[GE users] puzzling MPICH behaviour with GE 5.3
Carlo.Nardone at Sun.COM
Mon Aug 23 18:03:11 BST 2004
I have found a workaround: modify by brute force $TMDIR/machines
in my script by sed creating compute-0-*.local
hostnames for mpirun.
I wonder if there is a more elegant solution, though.
Carlo Nardone wrote:
> thanks for your hints. The problem is not solved yet,
> but clearly host_aliases is not working well with MPICH + ssh.

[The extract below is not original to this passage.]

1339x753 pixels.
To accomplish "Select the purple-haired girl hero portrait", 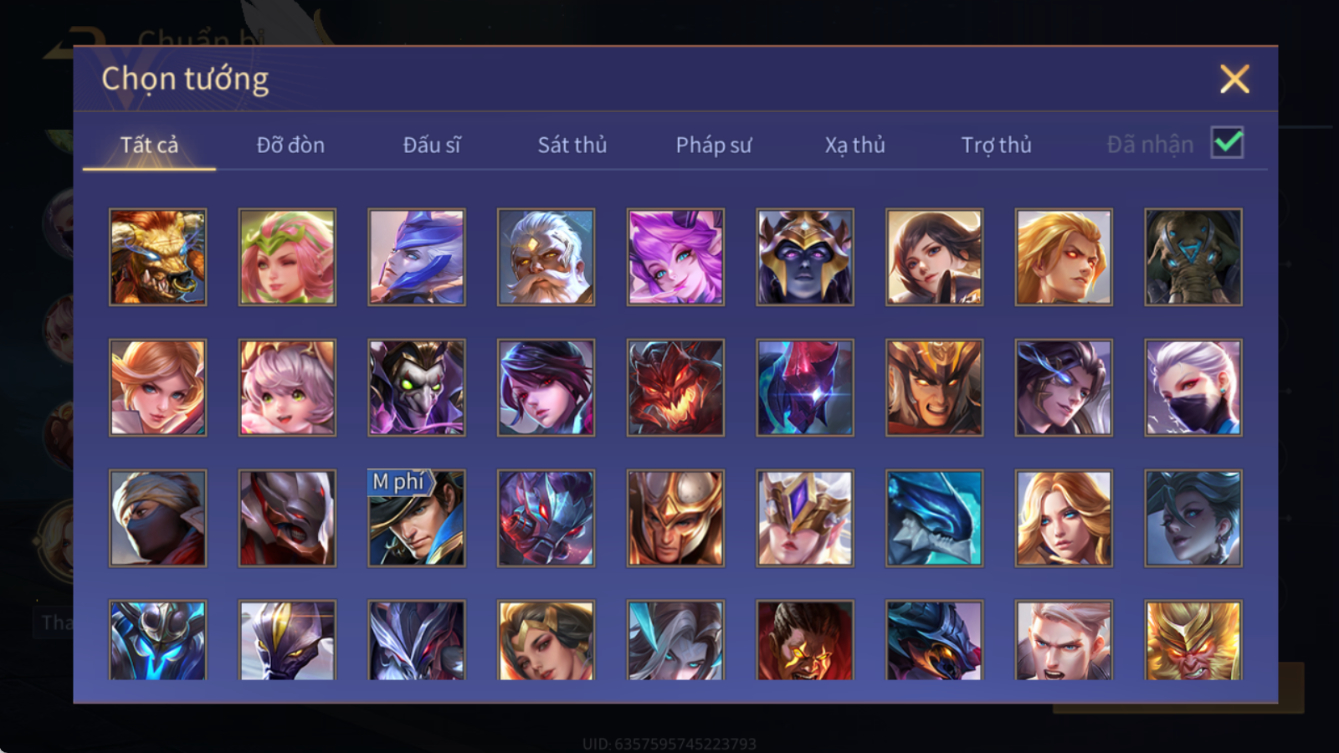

> Actually I have done an experiment with mpirun alone
> (bypassing GE), when logging into the cluster frontend
> I find no discrepancies between machinefile and program
> output (there is a complete /etc/hosts with all nodes
> on the frontend).
> But when I launch mpirun from a compute node, where a limited
> /etc/hosts exists (this is due to NPACI Rocks approach),
> then I found the same behaviour as using qsub.
> I must say that I do have a host_aliases with
> compute-0-* compute-0-*.local
> lines, and also that Rocks implements a strict ssh infrastructure
> between all compute nodes. I configured mpich for that
> as described in the mpich 1.2.5 manuals.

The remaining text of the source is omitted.